Rents in documented neighbourhoods in urban centres have risen ten times faster in the last nine months compared to last year. This is the highest increase ever recorded – as landlords pass on costs associated with interest rates and income tax to tenants.

The third quarter HassConsult Property Index – the closest measurement to a property index, indicates that rents have gone up by eight per cent between September last year, and June this year.

“The surge in rental prices comes as landlords cover high finance and other costs at a time there is an increased volume of people seeking the same pool of rental properties,” said Farhanna Hassanali-Hashmi, property development manager at HassConsult.

Financial impact

“It is a rise that starkly brings homes the immediate impact of the bottlenecks caused in building and buying by pushing finance out of reach of many developers and mortgage owners.”

The seven per cent in rent increase registered was in the first half of the year, with apartments recorded the highest rate of rent increase at 10.33 per cent. This means that an apartment charged sh25, 000 as rent at the beginning of the year now attracts rents of close to Sh30, 000.

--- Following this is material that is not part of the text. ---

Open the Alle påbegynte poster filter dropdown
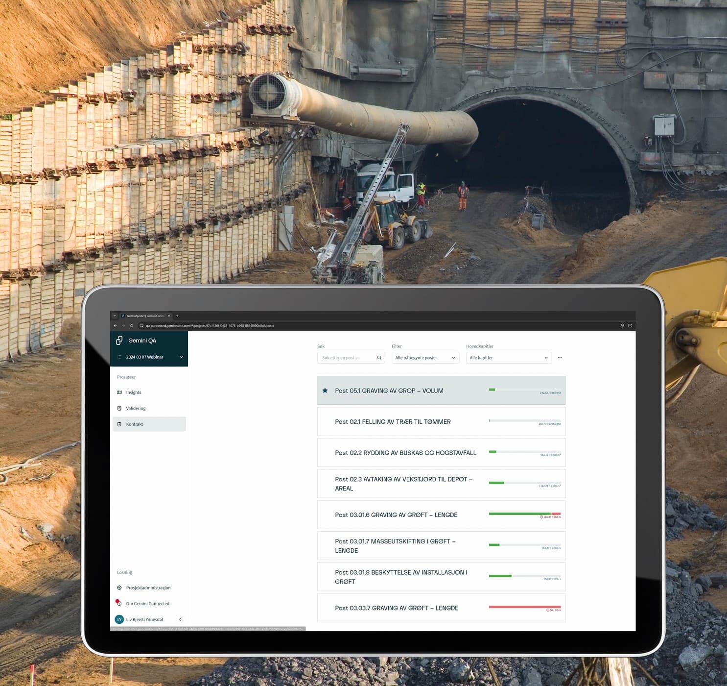tap(425, 358)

The shocking trend will also most certainly lead to a spike in inflation, which measures the cost of living, as rent is a key component.

In what might be a red flag to policy makers over possible social upheavals that normally accompany such revelations, tenants who are bearing the brunt of the trend are bystanders caught between a tight monetary policy stand.

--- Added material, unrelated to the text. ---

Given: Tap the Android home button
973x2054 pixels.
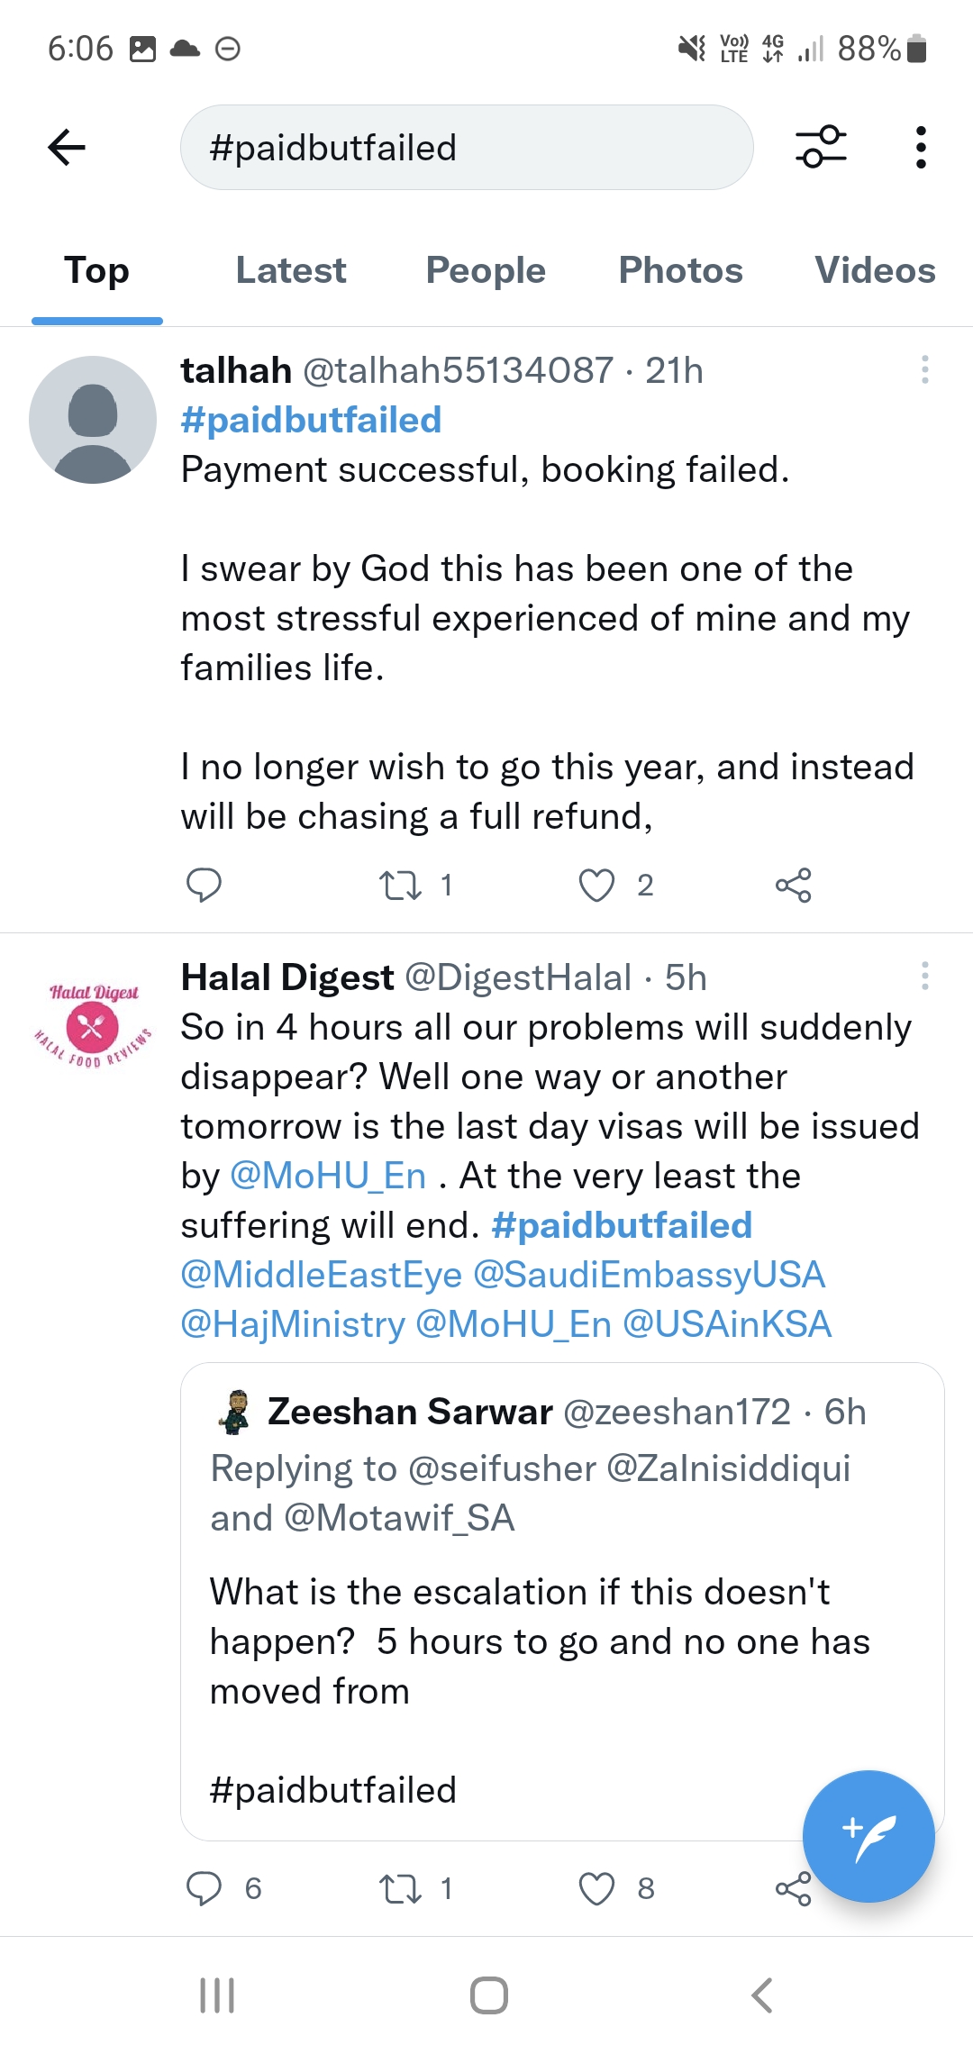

 Following a tight monetary stand adopted by the Monetary Policy Committee over the last seven months, to tame inflation and forex volatility, landlords have been forced to dig deeper into their pockets to service loans – a cost which they in turn are passing on to tenants.

Tight monetary policy saw interest rates almost double – averaging 23 per cent from an initial 14.5 per cent. The trend confirms a recent report released by Renaissance Capital on the effect of the tight monetary policy stance on the overall economy which showed that real estate and construction as some of the sectors hugely affected.

“There can be few sectors quite as relieved as the mortgage industry going by last week’s news of easing of the CBK base rate,” said Caroline Kariuki, the chief executive of The Mortgage Company, a mortgage brokerage firm.